С тетушкой Лизеттой, колдовавшей в углу над своим отваром, она заговорила очень ясным и ровным голосом:

– Если ты дашь мне хлебнуть отвара, тетушка Лизетта, думаю, я засну.

И Полоумная действительно погрузилась в крепкий целительный сон, так что старая Лизетта безо всяких угрызений совести тихонько выскользнула наружу и по залитым лунным светом полям возвратилась в свою хижину в новом селении.

Полоумную разбудило первое прикосновение прохладного серого утра. Она спокойно поднялась, словно и не было никакой бури, еще вчера нарушившей ее существование и угрожавшей ему. Надела новое голубое бумазейное платье и белый фартук, поскольку помнила, что сегодня воскресенье. Сварив себе чашку крепкого черного кофе и с удовольствием выпив его, вышла из хижины и опять направилась через знакомое старое поле к берегу байю. Женщина не остановилась там, как всегда бывало прежде, а перешла протоку вброд широким, уверенным шагом, точно делала это всю свою жизнь.

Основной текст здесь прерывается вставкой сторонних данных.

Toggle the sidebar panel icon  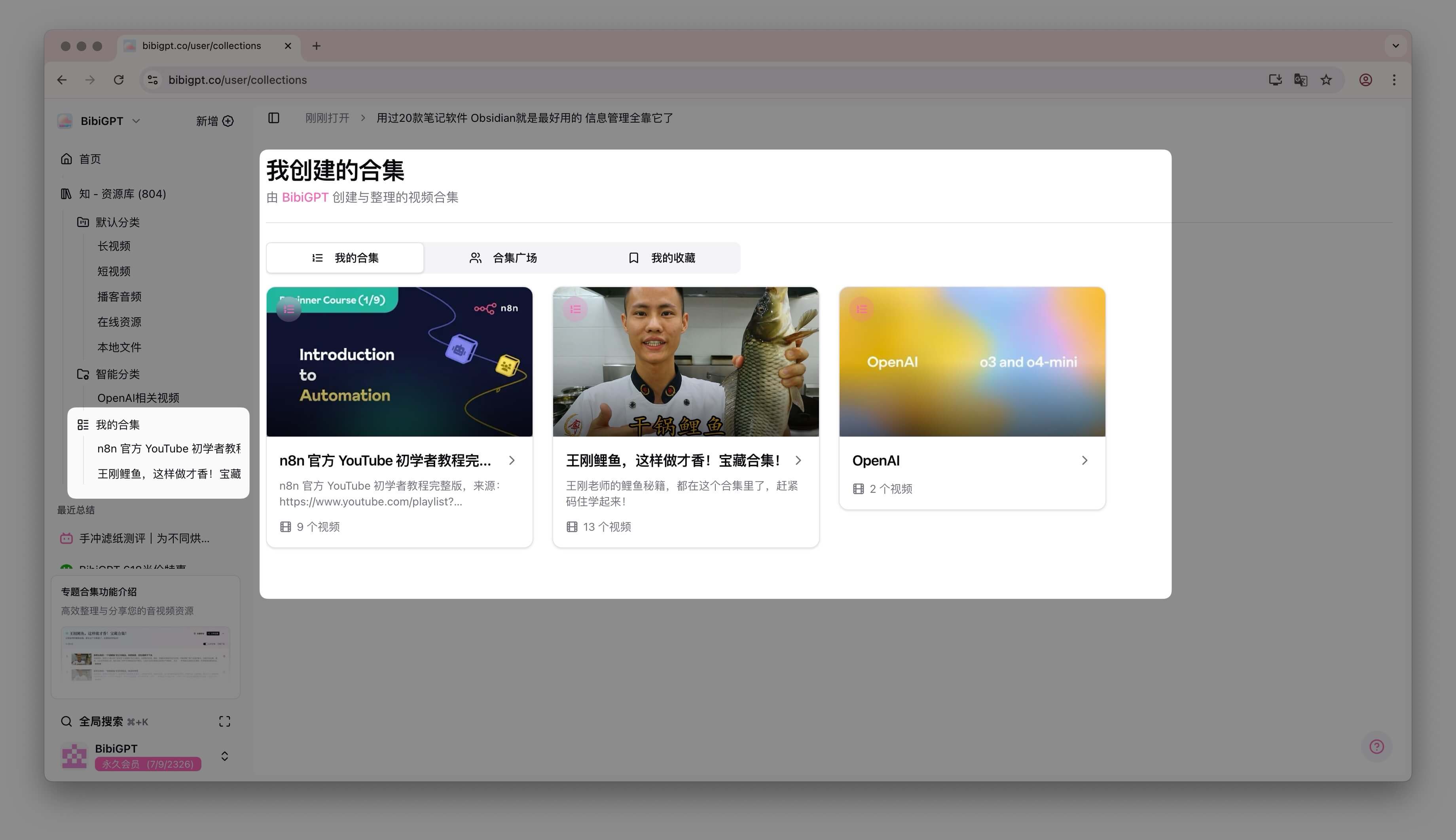(273, 118)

Миновав тополиную поросль, окаймлявшую противоположный берег, она очутилась на краю поля, покрытого лопающимися белыми коробочками хлопчатника, унизанными капельками росы и сверкавшими в рассветных лучах, словно заиндевелое серебро.

Полоумная обвела взглядом округу, испустив долгий глубокий вдох. И медленно, неуверенно, как человек, который плохо знает, как это делается, двинулась вперед, озираясь по сторонам.

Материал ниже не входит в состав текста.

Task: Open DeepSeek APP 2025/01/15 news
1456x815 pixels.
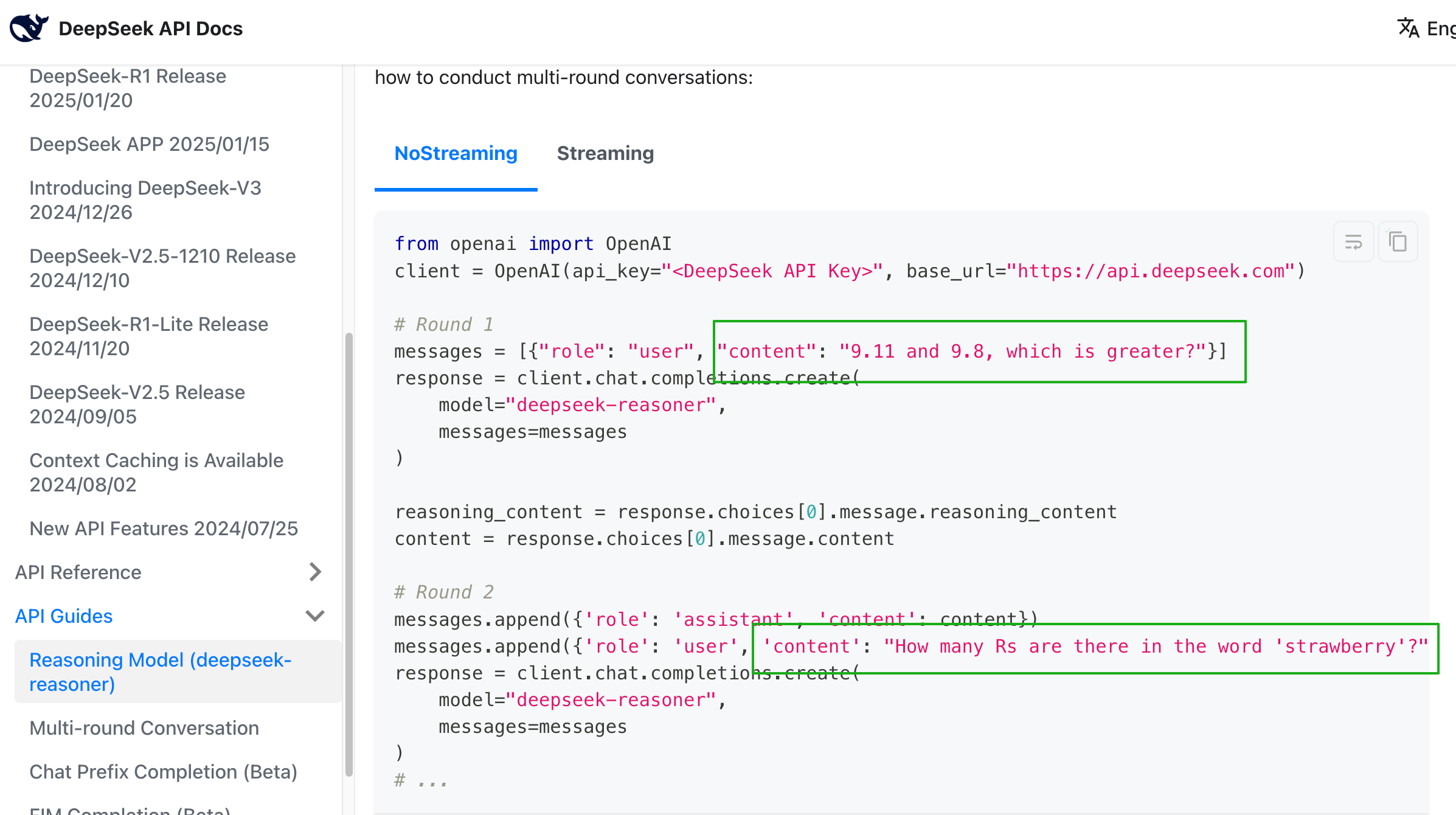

В хижинах, из которых вчера доносился шум преследовавших ее голосов, теперь было тихо. Обитатели Беллиссимы еще не вставали. Бодрствовали лишь птицы, с щебетом выпархивавшие то тут, то там из живых изгородей.

Добравшись до окружавшей дом просторной бархатистой лужайки, Полоумная неторопливо и с удовольствием зашагала по дерну, приятно пружинившему под ее ступнями. Затем остановилась, чтобы выяснить, откуда исходит благоухание, растревожившее ее душу воспоминаниями давно минувшей поры. Его источали тысячи голубых фиалок, глядевших на нее с пышных зеленых клумб, и огромные восковые чашечки магнолий у нее над головой, и окружавшие ее кусты жасмина, и розы, которым не было числа. Справа и слева возвышались пальмы, изогнутые широкими изящными дугами. Покрытые искрящейся росой, эти кущи казались поистине волшебными.

Когда Полоумная неторопливо и осторожно поднялась по высокому крыльцу, ведущему на веранду, она обернулась, чтобы посмотреть, какой опасный подъем только что совершила. И краем глаза заметила серебристую петлю реки у подножия Беллиссимы. Душа ее наполнилась ликованием.

Женщина негромко постучала в ближайшую дверь. Вскоре ее осторожно приотворила мать Голубчика. Ей удалось быстро и искусно скрыть удивление, испытанное ею при виде Полоумной.

– А, Полоумная! Это ты, так рано? – спокойным голосом спросила она.

– Oui, madame[115]. Я пришла справиться, как там мой бедный маленький Голубчик.

– Ему лучше, спасибо, Полоумная. Доктор Бонфис говорит, что у него ничего серьезного. Сейчас он спит. Вернешься, когда он встанет?

– Non, madame[116]. Я подожду тут, покуда Голубчик не проснется.

Полоумная уселась на верхнюю ступеньку крыльца. Когда она впервые в жизни увидела, как над новым, прекрасным миром по ту сторону байю восходит солнце, на лице ее появилось выражение изумления и глубокого удовлетворения.

Старая тетушка Пегги

Когда закончилась война, старая тетушка Пегги отправилась к месье, своему хозяину, и сказала:

– Масса, я никогда от вас не уйду. Я старею, дряхлею, и дни мои в этой обители скорби и греха сочтены. Все, чего я прошу, – это какой-нибудь уголок, где я смогу притулиться и спокойно дождаться конца.

Месье и мадам были весьма тронуты этим знаком привязанности и верности со стороны тетушки Пегги. И при восстановлении плантации, последовавшем сразу же за капитуляцией, старушке отвели симпатичный, мило обставленный домик. Мадам не забыла даже про очень уютное кресло-качалку, в котором тетушка Пегги, по ее собственному выражению, могла «притулиться» и «дождаться конца».